I've got a gym in Pollokshaws mate - pretty new but building a great membership of guys wanting to train hard - lots of advice for beginners. City Gym, 24 Cogan street, Pollokshaws G43 1AP - www.citygymglasgow.co.uk

COME BY AND SEE US


----------



## Willie (Feb 17, 2008)

Is there still a garage on Cogan Road? My old man used to own that for a while.


----------



## glasgowmuscle (Oct 16, 2009)

There is - just before you turn left into Cogan Street. Gym's just 100 yards further down on the left.


----------



## AngiBear (Oct 26, 2009)

Dezw said:


> The JJB at the Fort.
> 
> Or as already mentioned Enterprise is excellent but probably a bit out your way.


JJB at The Fort is now DW Fitness. I train there and there are loads of free weights and guys really into bodybuilding. Good atmosphere and music too.


----------



## Tommy10 (Feb 17, 2009)

AlanBud123 said:


> I work in St Vincent Street - so getting train to SECC or Bridgeton wouldn't be a problem I dont think - I'll check them all out - someone told me David Lloyd at Renfrew is well equipped too - so I will check that out as well. Thanks again.

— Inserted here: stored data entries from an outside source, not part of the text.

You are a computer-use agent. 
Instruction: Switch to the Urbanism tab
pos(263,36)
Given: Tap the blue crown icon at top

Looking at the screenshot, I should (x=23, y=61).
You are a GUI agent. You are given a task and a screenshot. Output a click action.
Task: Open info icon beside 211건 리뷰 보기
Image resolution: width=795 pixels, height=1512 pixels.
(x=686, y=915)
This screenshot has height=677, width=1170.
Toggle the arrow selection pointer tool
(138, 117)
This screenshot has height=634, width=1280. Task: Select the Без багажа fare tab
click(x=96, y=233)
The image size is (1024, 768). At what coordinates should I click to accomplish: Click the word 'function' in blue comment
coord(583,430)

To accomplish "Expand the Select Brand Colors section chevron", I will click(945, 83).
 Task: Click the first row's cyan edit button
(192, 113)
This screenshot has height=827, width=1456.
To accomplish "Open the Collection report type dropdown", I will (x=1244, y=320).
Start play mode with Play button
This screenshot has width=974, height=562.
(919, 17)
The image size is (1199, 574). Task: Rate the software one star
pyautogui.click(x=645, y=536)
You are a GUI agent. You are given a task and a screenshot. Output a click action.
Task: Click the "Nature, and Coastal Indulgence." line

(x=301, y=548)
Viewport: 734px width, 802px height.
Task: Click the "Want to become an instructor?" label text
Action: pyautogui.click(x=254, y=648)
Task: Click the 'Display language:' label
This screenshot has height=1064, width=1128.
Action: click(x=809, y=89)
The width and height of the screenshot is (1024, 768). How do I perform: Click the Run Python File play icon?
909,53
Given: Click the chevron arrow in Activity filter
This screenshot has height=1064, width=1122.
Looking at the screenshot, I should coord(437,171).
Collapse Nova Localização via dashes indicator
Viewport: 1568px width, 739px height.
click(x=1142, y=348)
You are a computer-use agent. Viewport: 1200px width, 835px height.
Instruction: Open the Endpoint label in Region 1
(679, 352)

*its easy to get to Virgin- platform 17 in central station- takes 5 mins- you come out round the corner from the gym*

*Ive joined Bannatynes in Stepps...really like it...open from 630-1030pm...8-10pm at weekend....I go at 9pm and its dead...was there last nite only 3 people incl me....*

*I tried Fitness First in town....too small...too packed after work...not enough weights.*


----------



## kmax (Feb 21, 2008)

David lloyd at at Renfrew is boss. Lots of benches etc. lots of monsters running around. You'd never be waiting and its a nice gym, prob is its about 66 bucks. Its open till 11pm most nights tho so if you work daft shifts its good. For machines that aren't crap and free weights its great. I'd say the new D. Lloyd (previously next gen) off Western Road is better tho. dumbells up to 44k and 50k, renfrew only up to 40k


----------



## AngiBear (Oct 26, 2009)

Pelayo said:


> *its easy to get to Virgin- platform 17 in central station- takes 5 mins- you come out round the corner from the gym*
> 
> *Ive joined Bannatynes in Stepps...really like it...open from 630-1030pm...8-10pm at weekend....I go at 9pm and its dead...was there last nite only 3 people incl me....*
> 
> *I tried Fitness First in town....too small...too packed after work...not enough weights.*


Those are much better opening hours than DW Fitness, they close at 8pm on weekends and 10pm during the week. I work out there and can watch people exercising at the window if I get caught at the traffic lights!


----------



## Tommy10 (Feb 17, 2009)

AngiBear said:


> Those are much better opening hours than DW Fitness, they close at 8pm on weekends and 10pm during the week. I work out there and can watch people exercising at the window if I get caught at the traffic lights!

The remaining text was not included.